She grinned, the sentence hitting its target.

“Now wiggle out,” I mentally encouraged Lilya.

“You’re a guy, I’m a girl. I have my emotions after all. You have to realize that and take it gently, it’s wrong to be intransigent… We can have a great relationship if we don’t pick on little things like that…”

“As great as your browbeaten jerk of a dad and termagant of a mom,” I thought, grinned, and said: “Well… I guess…”

After passing the far point of the big circle, we started to walk back. Lilya kept spinning a list of what I should do. The list sounded vague. I, as a man, had to do everything. She, on the other hand, as a woman, just had to be. And that was my male happiness. I, a fool, could not comprehend her words and taste the juicy, poisonous fruit of my relationship with Lilya. When she tried to convince me, she sometimes lost her patience. Then a copy of her mumsie burst out of Lilya, which she effortlessly hid behind a forced smile. She treated me with a hatchet, tried to buckle me, to break me. Lilya saw me as a stubborn, untrained stallion who would kick and then get under the saddle.

“What are we going to do tonight?” she said as we walked to the car.

“I don’t know. We could go to a cafe and drink coffee,” I shrugged, and once we were in the “Matiz” I added, “I bought an apartment, by the way!”

“You bought an apartment!?” It was as if something important had switched on inside Lilya, her eyes lit up and she looked at me differently. I could literally feel my stock price skyrocketing.

“Yeap. The house will be ready in a year and a half,” I said, deliberately not looking at Lilya.

We drove back to the city.

“You bought a one-room apartment?” Lilya asked the obvious question.

“No…” I said as casually as possible, “Two…”

“Two!?” Lilya looked at me, stopped talking, thought about it, and after a minute added, “And why didn’t you want to buy one near Moscow?”

“There’s no point in me buying it there now… Maybe I will, later.”

We drove almost to the place where we met. Lilya repeated the question about this evening.

“Listen, Lilya, I’m hungry! Let’s stop here, eat, drink coffee!” I pointed to a two-story cafe building, and the “Matiz” immediately parked in front of it.

We went upstairs.
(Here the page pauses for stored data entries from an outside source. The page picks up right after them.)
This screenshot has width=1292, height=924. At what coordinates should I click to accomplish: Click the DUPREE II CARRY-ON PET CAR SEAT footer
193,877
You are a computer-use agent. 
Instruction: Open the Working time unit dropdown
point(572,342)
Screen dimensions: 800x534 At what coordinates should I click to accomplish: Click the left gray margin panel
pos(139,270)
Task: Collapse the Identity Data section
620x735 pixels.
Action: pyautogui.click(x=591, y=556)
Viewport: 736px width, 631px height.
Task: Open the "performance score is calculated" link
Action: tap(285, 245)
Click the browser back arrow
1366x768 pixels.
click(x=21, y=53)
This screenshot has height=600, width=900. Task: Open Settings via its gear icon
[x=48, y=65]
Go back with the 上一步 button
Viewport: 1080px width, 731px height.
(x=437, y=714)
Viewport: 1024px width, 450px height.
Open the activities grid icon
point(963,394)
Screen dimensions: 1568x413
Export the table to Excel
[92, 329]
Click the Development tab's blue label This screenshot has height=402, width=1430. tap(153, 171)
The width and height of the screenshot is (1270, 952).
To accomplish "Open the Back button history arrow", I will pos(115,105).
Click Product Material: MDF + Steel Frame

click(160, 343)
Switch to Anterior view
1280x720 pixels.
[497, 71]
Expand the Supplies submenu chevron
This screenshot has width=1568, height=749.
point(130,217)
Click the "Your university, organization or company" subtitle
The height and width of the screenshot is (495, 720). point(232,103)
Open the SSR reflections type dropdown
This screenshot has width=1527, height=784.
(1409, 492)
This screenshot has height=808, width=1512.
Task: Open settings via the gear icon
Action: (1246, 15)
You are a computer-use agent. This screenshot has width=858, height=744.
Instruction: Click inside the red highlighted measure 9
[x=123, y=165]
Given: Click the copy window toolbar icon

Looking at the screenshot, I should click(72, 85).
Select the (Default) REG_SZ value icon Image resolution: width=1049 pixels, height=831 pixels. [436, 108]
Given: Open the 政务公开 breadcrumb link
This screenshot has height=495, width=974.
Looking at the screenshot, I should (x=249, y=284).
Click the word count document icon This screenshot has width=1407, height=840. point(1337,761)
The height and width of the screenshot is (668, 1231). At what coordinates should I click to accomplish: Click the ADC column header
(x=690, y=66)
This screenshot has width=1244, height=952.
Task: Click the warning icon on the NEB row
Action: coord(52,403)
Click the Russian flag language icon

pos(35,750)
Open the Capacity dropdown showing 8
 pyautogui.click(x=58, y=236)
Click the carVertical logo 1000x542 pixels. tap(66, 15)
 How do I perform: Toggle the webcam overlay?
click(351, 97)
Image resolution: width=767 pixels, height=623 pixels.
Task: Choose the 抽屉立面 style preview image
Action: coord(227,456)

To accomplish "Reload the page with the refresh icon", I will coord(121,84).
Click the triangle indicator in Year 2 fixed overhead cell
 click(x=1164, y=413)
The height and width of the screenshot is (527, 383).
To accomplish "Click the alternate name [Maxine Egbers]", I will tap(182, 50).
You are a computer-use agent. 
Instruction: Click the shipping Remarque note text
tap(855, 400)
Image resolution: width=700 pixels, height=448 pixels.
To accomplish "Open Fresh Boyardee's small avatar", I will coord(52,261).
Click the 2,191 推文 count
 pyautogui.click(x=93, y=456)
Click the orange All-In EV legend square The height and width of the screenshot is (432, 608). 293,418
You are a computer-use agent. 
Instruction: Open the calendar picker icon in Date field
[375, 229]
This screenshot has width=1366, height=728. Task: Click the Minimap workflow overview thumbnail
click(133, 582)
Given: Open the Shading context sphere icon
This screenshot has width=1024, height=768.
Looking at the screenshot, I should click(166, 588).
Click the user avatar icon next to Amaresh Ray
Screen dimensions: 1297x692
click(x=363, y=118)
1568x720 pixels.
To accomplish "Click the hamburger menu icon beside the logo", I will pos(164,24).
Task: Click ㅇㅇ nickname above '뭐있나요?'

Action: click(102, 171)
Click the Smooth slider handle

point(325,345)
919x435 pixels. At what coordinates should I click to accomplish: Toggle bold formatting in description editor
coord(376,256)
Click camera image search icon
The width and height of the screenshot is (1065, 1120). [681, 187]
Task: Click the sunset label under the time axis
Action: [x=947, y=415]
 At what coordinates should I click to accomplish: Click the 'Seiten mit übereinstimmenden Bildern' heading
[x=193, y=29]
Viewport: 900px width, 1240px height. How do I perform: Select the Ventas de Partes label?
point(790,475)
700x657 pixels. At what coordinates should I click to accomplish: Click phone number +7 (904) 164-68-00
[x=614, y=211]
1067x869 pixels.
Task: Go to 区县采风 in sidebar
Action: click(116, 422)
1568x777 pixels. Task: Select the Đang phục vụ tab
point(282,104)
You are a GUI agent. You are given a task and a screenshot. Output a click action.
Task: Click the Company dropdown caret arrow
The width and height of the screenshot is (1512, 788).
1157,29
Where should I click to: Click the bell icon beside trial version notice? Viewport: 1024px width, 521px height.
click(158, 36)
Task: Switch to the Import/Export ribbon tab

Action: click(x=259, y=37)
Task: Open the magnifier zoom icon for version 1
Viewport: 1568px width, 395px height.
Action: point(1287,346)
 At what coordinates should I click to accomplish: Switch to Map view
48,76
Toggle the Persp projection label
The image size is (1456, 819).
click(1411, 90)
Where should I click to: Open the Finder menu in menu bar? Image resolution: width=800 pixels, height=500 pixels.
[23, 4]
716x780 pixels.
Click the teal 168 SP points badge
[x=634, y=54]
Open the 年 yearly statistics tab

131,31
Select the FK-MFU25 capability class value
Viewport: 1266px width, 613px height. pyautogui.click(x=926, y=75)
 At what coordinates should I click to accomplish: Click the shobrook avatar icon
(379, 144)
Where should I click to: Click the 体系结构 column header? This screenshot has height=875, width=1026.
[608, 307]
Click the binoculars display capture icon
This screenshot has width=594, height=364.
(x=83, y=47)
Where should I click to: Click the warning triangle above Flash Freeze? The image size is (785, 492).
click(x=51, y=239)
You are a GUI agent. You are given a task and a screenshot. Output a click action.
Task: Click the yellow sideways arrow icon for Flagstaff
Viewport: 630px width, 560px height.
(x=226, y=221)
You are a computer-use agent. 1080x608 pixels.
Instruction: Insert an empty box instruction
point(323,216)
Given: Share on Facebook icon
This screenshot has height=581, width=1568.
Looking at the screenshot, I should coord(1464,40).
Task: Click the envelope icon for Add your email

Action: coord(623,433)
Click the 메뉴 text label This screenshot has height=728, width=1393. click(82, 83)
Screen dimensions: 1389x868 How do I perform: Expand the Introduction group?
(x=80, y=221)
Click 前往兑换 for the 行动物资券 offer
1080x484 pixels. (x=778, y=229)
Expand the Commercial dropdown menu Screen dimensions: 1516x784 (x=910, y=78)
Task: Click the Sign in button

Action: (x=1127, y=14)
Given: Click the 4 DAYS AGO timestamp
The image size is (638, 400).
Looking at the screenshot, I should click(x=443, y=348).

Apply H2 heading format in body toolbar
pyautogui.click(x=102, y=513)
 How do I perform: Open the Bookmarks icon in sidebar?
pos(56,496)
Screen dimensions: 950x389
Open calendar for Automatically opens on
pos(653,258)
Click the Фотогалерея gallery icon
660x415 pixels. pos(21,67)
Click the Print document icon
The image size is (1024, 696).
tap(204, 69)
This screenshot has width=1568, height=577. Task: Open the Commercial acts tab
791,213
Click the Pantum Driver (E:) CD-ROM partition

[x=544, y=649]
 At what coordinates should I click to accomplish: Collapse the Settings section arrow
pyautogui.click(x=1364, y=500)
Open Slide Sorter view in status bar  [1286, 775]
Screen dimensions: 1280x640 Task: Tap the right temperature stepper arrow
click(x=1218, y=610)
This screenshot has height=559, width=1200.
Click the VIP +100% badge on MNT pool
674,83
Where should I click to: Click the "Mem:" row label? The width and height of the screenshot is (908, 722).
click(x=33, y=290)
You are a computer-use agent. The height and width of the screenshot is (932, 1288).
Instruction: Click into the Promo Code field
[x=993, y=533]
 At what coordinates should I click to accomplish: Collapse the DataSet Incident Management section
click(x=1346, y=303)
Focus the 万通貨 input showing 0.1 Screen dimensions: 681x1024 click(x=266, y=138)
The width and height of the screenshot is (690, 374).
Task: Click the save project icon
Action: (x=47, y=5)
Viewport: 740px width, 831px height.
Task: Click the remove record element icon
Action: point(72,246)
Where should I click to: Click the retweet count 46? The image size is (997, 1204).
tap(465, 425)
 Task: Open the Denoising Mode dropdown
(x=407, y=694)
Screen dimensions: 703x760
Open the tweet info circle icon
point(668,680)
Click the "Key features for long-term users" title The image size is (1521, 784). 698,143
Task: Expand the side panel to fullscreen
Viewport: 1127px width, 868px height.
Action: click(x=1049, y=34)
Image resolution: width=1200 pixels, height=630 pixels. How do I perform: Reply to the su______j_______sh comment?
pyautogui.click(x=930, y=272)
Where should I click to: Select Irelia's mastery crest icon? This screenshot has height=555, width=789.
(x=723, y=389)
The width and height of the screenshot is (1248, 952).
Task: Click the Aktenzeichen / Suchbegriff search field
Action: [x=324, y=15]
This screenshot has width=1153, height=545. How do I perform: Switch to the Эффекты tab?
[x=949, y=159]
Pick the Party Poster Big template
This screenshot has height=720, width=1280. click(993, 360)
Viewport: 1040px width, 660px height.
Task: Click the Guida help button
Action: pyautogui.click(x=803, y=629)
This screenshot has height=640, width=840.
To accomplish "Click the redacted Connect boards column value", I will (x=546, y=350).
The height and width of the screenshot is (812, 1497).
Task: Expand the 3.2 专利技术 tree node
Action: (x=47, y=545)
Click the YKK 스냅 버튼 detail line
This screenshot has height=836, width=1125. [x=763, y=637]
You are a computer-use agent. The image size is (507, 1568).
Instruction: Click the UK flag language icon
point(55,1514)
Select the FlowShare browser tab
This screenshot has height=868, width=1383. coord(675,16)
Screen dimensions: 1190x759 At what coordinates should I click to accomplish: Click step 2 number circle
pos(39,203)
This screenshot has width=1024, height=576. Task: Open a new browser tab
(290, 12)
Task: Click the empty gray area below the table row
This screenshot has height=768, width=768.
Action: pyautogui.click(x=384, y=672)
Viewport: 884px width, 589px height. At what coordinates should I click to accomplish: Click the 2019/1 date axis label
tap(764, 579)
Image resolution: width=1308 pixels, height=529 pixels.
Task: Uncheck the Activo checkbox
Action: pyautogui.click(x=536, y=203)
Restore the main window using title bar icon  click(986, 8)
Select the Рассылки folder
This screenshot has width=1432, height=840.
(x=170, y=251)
The second floor was cozy, the interior in the style of a village hut.

“Fried eggs, please, tea and… what would you like?” I looked at Lilya.

“Green tea… no sugar!” she perked up and fixed her hair.

I got really hungry out there, and when the order came, I devoured the fried eggs. Lilya took a cup of tea with a confused smile on her face and took a sip. I looked at the girl with a deliberately withdrawn gaze, as if I was seeing her for the first time. Sitting across from me was meekness itself. Who would have thought that she was a calculating, cold schemer? Lilya’s eyes betrayed her.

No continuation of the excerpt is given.